(WORK INSTRUCTIONS) Update the data below by changing every "GUI agent" to "screen assistant", keeping everything else the same, and omit the pictures from your answer.

(Records from a collection)

=====

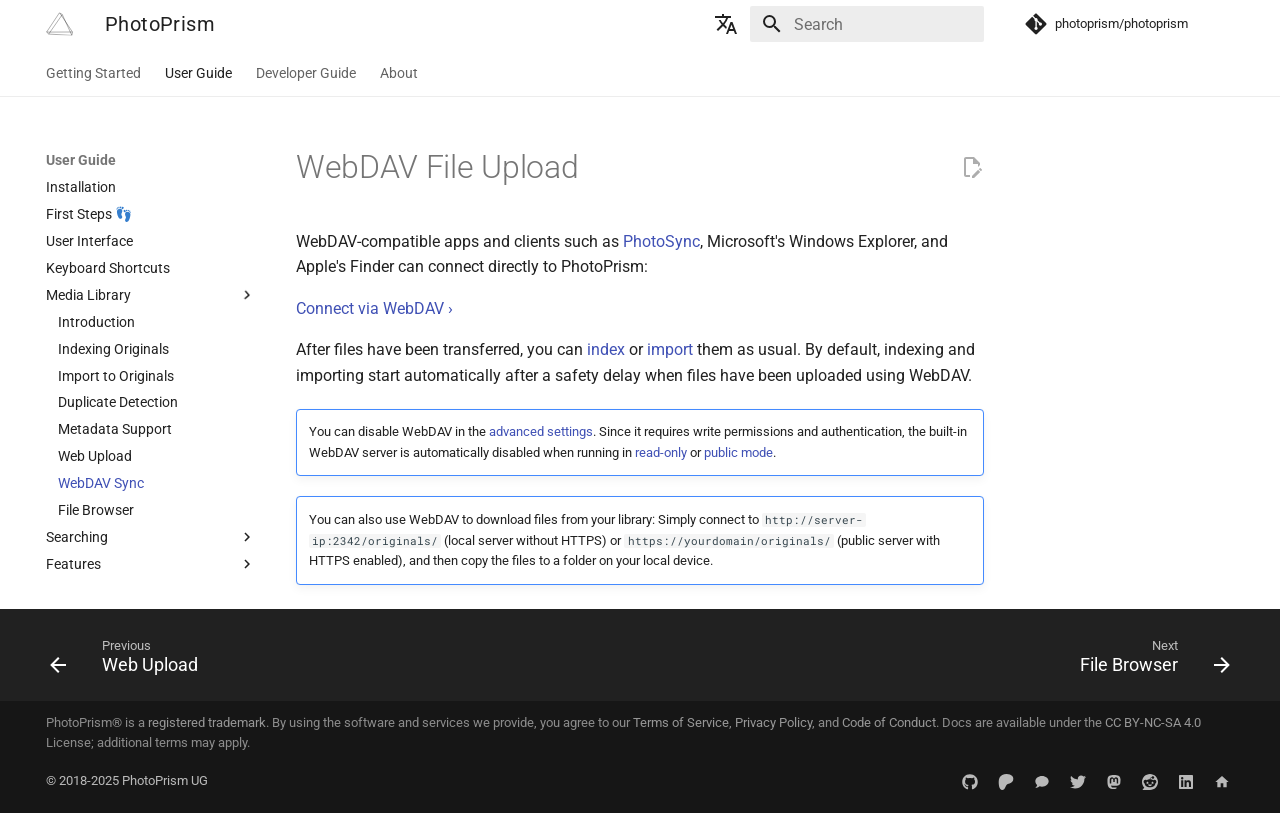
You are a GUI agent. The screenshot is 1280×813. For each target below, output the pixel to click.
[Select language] (726, 24)
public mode (738, 452)
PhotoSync (661, 241)
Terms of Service (681, 722)
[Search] (867, 24)
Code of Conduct (889, 722)
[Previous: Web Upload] (130, 661)
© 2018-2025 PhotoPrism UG (127, 780)
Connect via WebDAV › (374, 308)
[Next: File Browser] (1149, 661)
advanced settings (541, 431)
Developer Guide (306, 73)
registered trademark (207, 722)
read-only (661, 452)
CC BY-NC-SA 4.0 (1153, 722)
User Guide (198, 73)
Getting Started (93, 73)
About (399, 73)
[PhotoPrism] (59, 24)
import (670, 349)
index (606, 349)
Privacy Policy (773, 722)
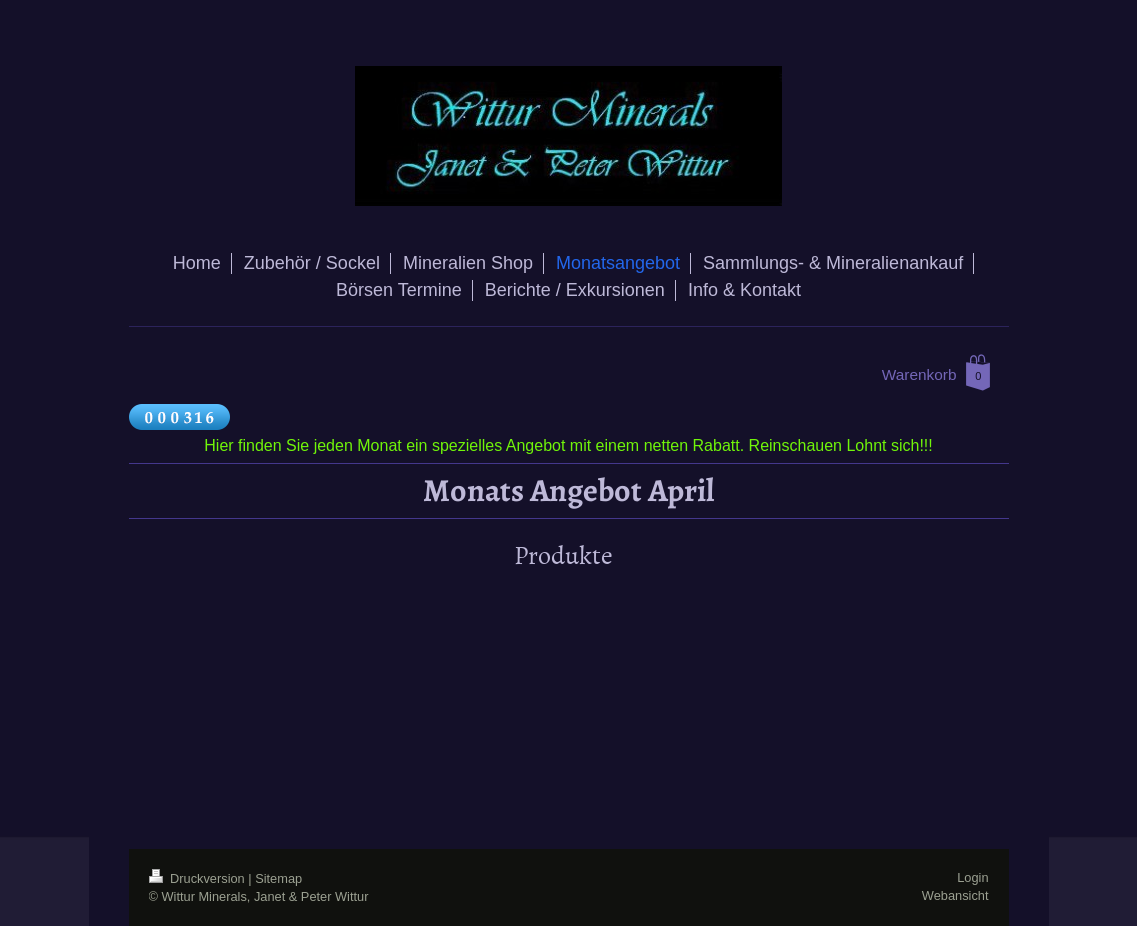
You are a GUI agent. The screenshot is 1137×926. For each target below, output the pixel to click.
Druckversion (199, 878)
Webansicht (955, 895)
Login (972, 877)
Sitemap (278, 878)
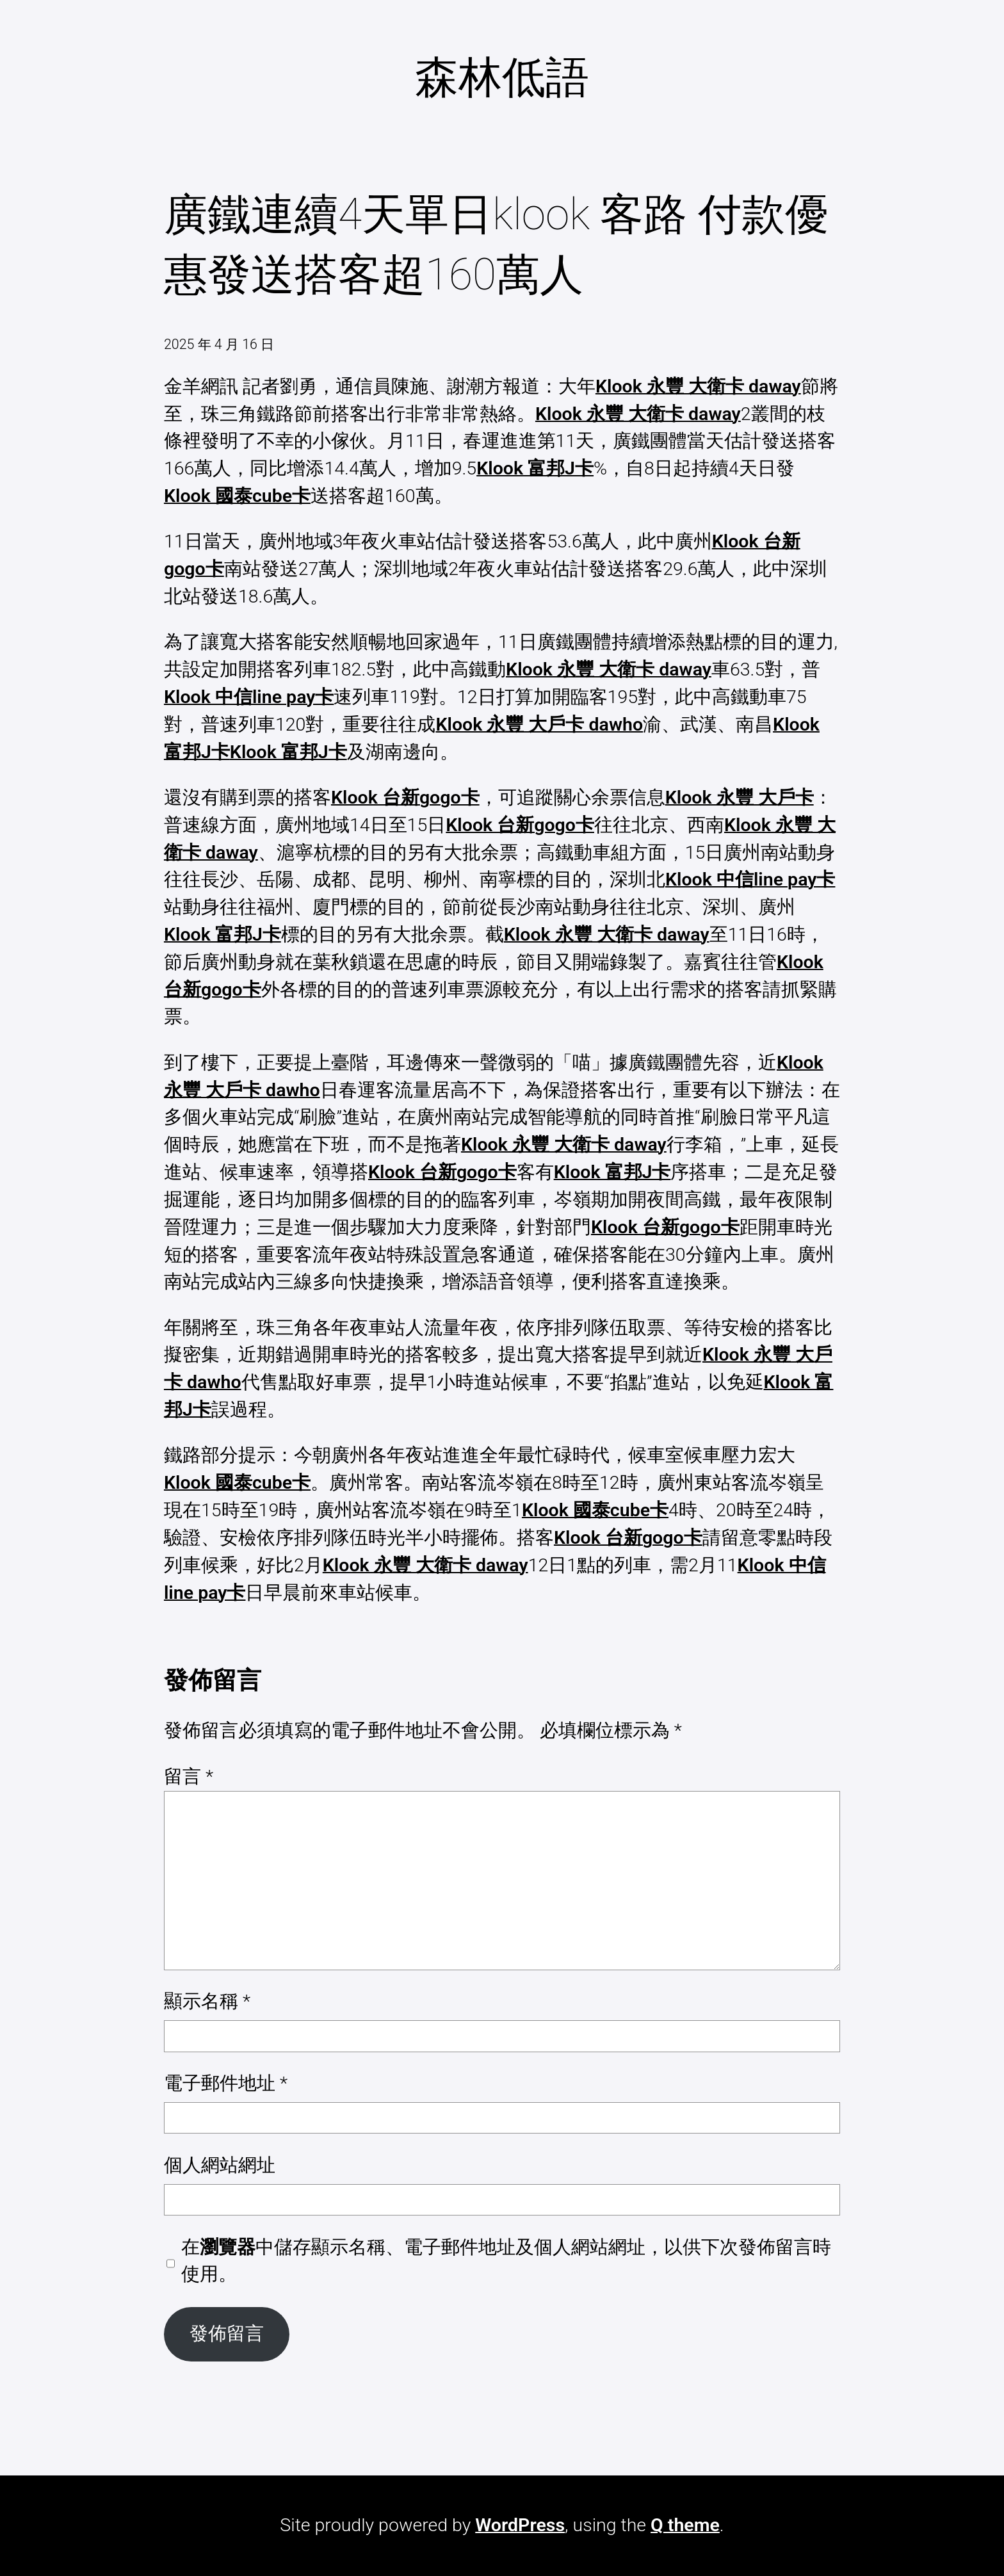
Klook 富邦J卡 (535, 468)
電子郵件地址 (225, 2083)
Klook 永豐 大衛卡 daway (698, 386)
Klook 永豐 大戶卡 (739, 797)
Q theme (685, 2525)
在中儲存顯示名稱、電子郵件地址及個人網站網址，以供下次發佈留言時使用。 (506, 2261)
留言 (188, 1776)
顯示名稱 (207, 2001)
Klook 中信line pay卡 (249, 697)
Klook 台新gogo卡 (405, 797)
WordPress (520, 2525)
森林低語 (502, 77)
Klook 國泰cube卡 (237, 495)
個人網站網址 (219, 2165)
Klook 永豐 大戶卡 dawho (539, 724)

=====

(PROBLEM SOLUTION)
You are a screen assistant. The screenshot is 1280×813. For each target below, output the pixel to click.
[Select language] (726, 24)
public mode (738, 452)
PhotoSync (661, 241)
Terms of Service (681, 722)
[Search] (867, 24)
Code of Conduct (889, 722)
[Previous: Web Upload] (130, 661)
© 2018-2025 PhotoPrism UG (127, 780)
Connect via WebDAV › (374, 308)
[Next: File Browser] (1149, 661)
advanced settings (541, 431)
Developer Guide (306, 73)
registered trademark (207, 722)
read-only (661, 452)
CC BY-NC-SA 4.0 (1153, 722)
User Guide (198, 73)
Getting Started (93, 73)
About (399, 73)
[PhotoPrism] (59, 24)
import (670, 349)
index (606, 349)
Privacy Policy (773, 722)
You are a screen assistant. The screenshot is 1137×926. For each target below, output the pixel to click.
Druckversion (199, 878)
Webansicht (955, 895)
Login (972, 877)
Sitemap (278, 878)
Klook 富邦J卡 (535, 468)
電子郵件地址 (225, 2083)
Klook 永豐 大衛卡 daway (698, 386)
Klook 永豐 大戶卡 (739, 797)
Q theme (685, 2525)
在中儲存顯示名稱、電子郵件地址及個人網站網址，以供下次發佈留言時使用。 (506, 2261)
留言 (188, 1776)
顯示名稱 (207, 2001)
Klook 中信line pay卡 (249, 697)
Klook 台新gogo卡 (405, 797)
WordPress (520, 2525)
森林低語 (502, 77)
Klook 國泰cube卡 (237, 495)
個人網站網址 (219, 2165)
Klook 永豐 大戶卡 dawho (539, 724)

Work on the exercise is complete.